Say I wanted to generate a union type of numbers that go up by a scale, but the amount of entries in the union will be quite large, could I generate that without explicitly typing out every type in the union?

Say I have type ScaleByEight = 8 | 16 | 24 | 32 ... 400;

Could I create a utility that where I can pass a min, max and value to scale by?

Something like type ScaleByEight = ScaleBy</* min */ 8, /* max */, 400, /* scale by */ 8>;

CodePudding user response:

There is no Range type at the moment.

It's an open issue on GitHub.

CodePudding user response:

It is possible, however I would not rely on this logic too much on PROD code:

type MAXIMUM_ALLOWED_BOUNDARY = 999

type ComputeRange<
    N extends number,
    Result extends Array<unknown> = [],
> =
    (Result['length'] extends N
        ? Result
        : ComputeRange<N, [...Result, Result['length']]>
    )

type Add<A extends number, B extends number> = [...ComputeRange<A>, ...ComputeRange<B>]['length']

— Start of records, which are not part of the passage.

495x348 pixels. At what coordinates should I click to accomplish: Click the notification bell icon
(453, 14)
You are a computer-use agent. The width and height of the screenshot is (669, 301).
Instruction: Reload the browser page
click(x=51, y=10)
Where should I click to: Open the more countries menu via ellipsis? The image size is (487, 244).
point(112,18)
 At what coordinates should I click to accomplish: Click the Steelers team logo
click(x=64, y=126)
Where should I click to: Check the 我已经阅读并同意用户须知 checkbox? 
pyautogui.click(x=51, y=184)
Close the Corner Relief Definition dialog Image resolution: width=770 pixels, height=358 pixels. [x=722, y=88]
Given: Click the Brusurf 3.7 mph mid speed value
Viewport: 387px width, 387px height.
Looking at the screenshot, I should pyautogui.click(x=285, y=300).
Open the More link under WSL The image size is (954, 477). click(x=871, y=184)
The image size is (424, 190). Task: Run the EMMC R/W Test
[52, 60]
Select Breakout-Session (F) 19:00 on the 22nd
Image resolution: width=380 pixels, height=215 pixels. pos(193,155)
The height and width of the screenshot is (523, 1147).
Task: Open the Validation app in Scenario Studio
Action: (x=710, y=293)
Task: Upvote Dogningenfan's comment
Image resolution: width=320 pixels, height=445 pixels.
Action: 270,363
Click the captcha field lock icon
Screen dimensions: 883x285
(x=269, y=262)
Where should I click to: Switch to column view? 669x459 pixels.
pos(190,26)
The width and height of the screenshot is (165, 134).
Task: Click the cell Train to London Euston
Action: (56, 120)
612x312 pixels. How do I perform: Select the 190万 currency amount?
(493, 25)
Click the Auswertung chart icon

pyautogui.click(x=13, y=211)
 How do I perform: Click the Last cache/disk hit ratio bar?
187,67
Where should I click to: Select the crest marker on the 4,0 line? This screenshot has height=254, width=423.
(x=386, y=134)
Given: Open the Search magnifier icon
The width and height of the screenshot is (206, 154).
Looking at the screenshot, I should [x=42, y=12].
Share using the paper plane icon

type IsGreater<A extends number, B extends number> = IsLiteralNumber<[...ComputeRange<B>][Last<[...ComputeRange<A>]>]> extends true ? false : true

type Last<T extends any[]> = T extends [...infer _, infer Last] ? Last extends number ? Last : never : never

type RemoveLast<T extends any[]> = T extends [...infer Rest, infer _] ? Rest : never

type IsLiteralNumber<N> = N extends number ? number extends N ? false : true : false


type AddIteration<Min extends number, Max extends number, ScaleBy extends number, Result extends Array<unknown> = [Min]> =
    IsGreater<Last<Result>, Max> extends true
    ? RemoveLast<Result>
    : AddIteration<
        Min, Max, ScaleBy, [...Result, Add<Last<Result>, ScaleBy>]
    >

// [5, 13, 21, 29, 37]
type Result = AddIteration<5, 40, 8>

Playground

Please see my answer and article

Explanation for ComputeRange you can find in this answer and my article

Add - just concatenates two arrays and returns new length. Just like :

const add=(xl:number[], yl:number[]) => [...xl,...yl].length

IsLiteralNumbe - checks whether provided number is literal number like 2 or 42 or just a general type of number.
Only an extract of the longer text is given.